**What to do**:
Rewrite the entries below, changing every "Identify the location of" to "Find the position of" and keeping everything else the same.

**Provided data**:
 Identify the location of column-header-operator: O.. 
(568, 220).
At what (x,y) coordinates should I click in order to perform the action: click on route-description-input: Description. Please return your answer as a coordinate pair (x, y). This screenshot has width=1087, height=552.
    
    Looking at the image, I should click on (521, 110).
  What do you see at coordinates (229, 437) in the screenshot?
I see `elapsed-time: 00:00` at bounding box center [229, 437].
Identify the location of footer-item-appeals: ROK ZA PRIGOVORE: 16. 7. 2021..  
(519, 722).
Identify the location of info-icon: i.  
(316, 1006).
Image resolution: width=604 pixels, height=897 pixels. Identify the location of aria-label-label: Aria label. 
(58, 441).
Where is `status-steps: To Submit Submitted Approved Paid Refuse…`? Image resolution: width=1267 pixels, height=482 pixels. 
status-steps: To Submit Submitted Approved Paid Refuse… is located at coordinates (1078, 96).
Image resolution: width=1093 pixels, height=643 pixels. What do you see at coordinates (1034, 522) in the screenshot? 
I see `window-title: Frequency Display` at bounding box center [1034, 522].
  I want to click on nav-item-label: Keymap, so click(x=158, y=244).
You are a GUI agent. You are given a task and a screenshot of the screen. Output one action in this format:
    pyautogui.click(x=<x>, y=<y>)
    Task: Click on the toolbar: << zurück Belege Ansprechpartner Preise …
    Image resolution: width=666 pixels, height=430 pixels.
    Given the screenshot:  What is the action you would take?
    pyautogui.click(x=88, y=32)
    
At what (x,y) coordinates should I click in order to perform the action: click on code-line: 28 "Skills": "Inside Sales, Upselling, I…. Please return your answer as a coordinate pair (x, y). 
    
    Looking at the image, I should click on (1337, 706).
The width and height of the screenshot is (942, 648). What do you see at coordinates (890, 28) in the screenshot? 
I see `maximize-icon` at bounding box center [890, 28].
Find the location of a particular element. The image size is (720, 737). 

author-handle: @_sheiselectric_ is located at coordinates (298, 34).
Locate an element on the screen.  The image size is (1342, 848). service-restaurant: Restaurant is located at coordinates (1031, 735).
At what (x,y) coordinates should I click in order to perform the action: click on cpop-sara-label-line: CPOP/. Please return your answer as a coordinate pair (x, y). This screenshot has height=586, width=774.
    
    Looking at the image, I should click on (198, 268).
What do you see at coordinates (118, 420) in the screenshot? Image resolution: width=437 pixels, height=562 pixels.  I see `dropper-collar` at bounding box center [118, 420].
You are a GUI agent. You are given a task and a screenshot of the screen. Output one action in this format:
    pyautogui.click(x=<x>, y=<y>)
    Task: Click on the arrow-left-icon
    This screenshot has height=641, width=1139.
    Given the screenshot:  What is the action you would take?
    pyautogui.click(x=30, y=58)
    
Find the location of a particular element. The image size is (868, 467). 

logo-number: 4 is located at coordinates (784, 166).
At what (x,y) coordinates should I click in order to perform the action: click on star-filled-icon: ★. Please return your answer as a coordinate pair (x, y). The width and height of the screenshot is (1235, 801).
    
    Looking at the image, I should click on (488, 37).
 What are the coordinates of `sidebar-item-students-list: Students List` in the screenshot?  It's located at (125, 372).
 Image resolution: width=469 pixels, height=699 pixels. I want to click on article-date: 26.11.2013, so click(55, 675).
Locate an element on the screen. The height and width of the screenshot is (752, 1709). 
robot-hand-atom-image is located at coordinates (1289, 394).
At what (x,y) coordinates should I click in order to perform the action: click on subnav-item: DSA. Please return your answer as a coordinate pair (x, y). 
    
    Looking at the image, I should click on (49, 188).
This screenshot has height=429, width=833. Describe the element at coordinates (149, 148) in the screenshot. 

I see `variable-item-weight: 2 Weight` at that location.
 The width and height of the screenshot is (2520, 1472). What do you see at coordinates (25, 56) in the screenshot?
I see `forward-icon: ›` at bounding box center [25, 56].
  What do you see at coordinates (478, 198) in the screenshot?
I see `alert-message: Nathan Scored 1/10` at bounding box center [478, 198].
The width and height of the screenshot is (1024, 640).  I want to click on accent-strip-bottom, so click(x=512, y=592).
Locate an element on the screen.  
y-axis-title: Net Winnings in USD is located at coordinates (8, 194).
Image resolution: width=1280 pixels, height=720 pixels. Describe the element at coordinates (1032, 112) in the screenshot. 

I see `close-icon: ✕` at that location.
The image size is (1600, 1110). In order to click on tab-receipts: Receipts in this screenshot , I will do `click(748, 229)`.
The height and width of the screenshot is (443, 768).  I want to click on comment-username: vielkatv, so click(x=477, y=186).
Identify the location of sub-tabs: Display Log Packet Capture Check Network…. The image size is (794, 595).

**Response for this exercise**:
 Find the position of column-header-operator: O.. 
(568, 220).
At what (x,y) coordinates should I click in order to perform the action: click on route-description-input: Description. Please return your answer as a coordinate pair (x, y). This screenshot has width=1087, height=552.
    
    Looking at the image, I should click on (521, 110).
  What do you see at coordinates (229, 437) in the screenshot?
I see `elapsed-time: 00:00` at bounding box center [229, 437].
Find the position of footer-item-appeals: ROK ZA PRIGOVORE: 16. 7. 2021..  
(519, 722).
Find the position of info-icon: i.  
(316, 1006).
Image resolution: width=604 pixels, height=897 pixels. Find the position of aria-label-label: Aria label. 
(58, 441).
Where is `status-steps: To Submit Submitted Approved Paid Refuse…`? Image resolution: width=1267 pixels, height=482 pixels. 
status-steps: To Submit Submitted Approved Paid Refuse… is located at coordinates (1078, 96).
Image resolution: width=1093 pixels, height=643 pixels. What do you see at coordinates (1034, 522) in the screenshot? 
I see `window-title: Frequency Display` at bounding box center [1034, 522].
  I want to click on nav-item-label: Keymap, so click(x=158, y=244).
You are a GUI agent. You are given a task and a screenshot of the screen. Output one action in this format:
    pyautogui.click(x=<x>, y=<y>)
    Task: Click on the toolbar: << zurück Belege Ansprechpartner Preise …
    Image resolution: width=666 pixels, height=430 pixels.
    Given the screenshot:  What is the action you would take?
    pyautogui.click(x=88, y=32)
    
At what (x,y) coordinates should I click in order to perform the action: click on code-line: 28 "Skills": "Inside Sales, Upselling, I…. Please return your answer as a coordinate pair (x, y). 
    
    Looking at the image, I should click on (1337, 706).
The width and height of the screenshot is (942, 648). What do you see at coordinates (890, 28) in the screenshot? 
I see `maximize-icon` at bounding box center [890, 28].
Find the location of a particular element. The image size is (720, 737). 

author-handle: @_sheiselectric_ is located at coordinates (298, 34).
Locate an element on the screen.  The image size is (1342, 848). service-restaurant: Restaurant is located at coordinates (1031, 735).
At what (x,y) coordinates should I click in order to perform the action: click on cpop-sara-label-line: CPOP/. Please return your answer as a coordinate pair (x, y). This screenshot has height=586, width=774.
    
    Looking at the image, I should click on (198, 268).
What do you see at coordinates (118, 420) in the screenshot? Image resolution: width=437 pixels, height=562 pixels.  I see `dropper-collar` at bounding box center [118, 420].
You are a GUI agent. You are given a task and a screenshot of the screen. Output one action in this format:
    pyautogui.click(x=<x>, y=<y>)
    Task: Click on the arrow-left-icon
    This screenshot has height=641, width=1139.
    Given the screenshot:  What is the action you would take?
    pyautogui.click(x=30, y=58)
    
Find the location of a particular element. The image size is (868, 467). 

logo-number: 4 is located at coordinates (784, 166).
At what (x,y) coordinates should I click in order to perform the action: click on star-filled-icon: ★. Please return your answer as a coordinate pair (x, y). The width and height of the screenshot is (1235, 801).
    
    Looking at the image, I should click on (488, 37).
 What are the coordinates of `sidebar-item-students-list: Students List` in the screenshot?  It's located at (125, 372).
 Image resolution: width=469 pixels, height=699 pixels. I want to click on article-date: 26.11.2013, so click(55, 675).
Locate an element on the screen. The height and width of the screenshot is (752, 1709). 
robot-hand-atom-image is located at coordinates (1289, 394).
At what (x,y) coordinates should I click in order to perform the action: click on subnav-item: DSA. Please return your answer as a coordinate pair (x, y). 
    
    Looking at the image, I should click on (49, 188).
This screenshot has height=429, width=833. Describe the element at coordinates (149, 148) in the screenshot. 

I see `variable-item-weight: 2 Weight` at that location.
 The width and height of the screenshot is (2520, 1472). What do you see at coordinates (25, 56) in the screenshot?
I see `forward-icon: ›` at bounding box center [25, 56].
  What do you see at coordinates (478, 198) in the screenshot?
I see `alert-message: Nathan Scored 1/10` at bounding box center [478, 198].
The width and height of the screenshot is (1024, 640).  I want to click on accent-strip-bottom, so click(x=512, y=592).
Locate an element on the screen.  
y-axis-title: Net Winnings in USD is located at coordinates (8, 194).
Image resolution: width=1280 pixels, height=720 pixels. Describe the element at coordinates (1032, 112) in the screenshot. 

I see `close-icon: ✕` at that location.
The image size is (1600, 1110). In order to click on tab-receipts: Receipts in this screenshot , I will do `click(748, 229)`.
The height and width of the screenshot is (443, 768).  I want to click on comment-username: vielkatv, so click(x=477, y=186).
Find the position of sub-tabs: Display Log Packet Capture Check Network…. The image size is (794, 595).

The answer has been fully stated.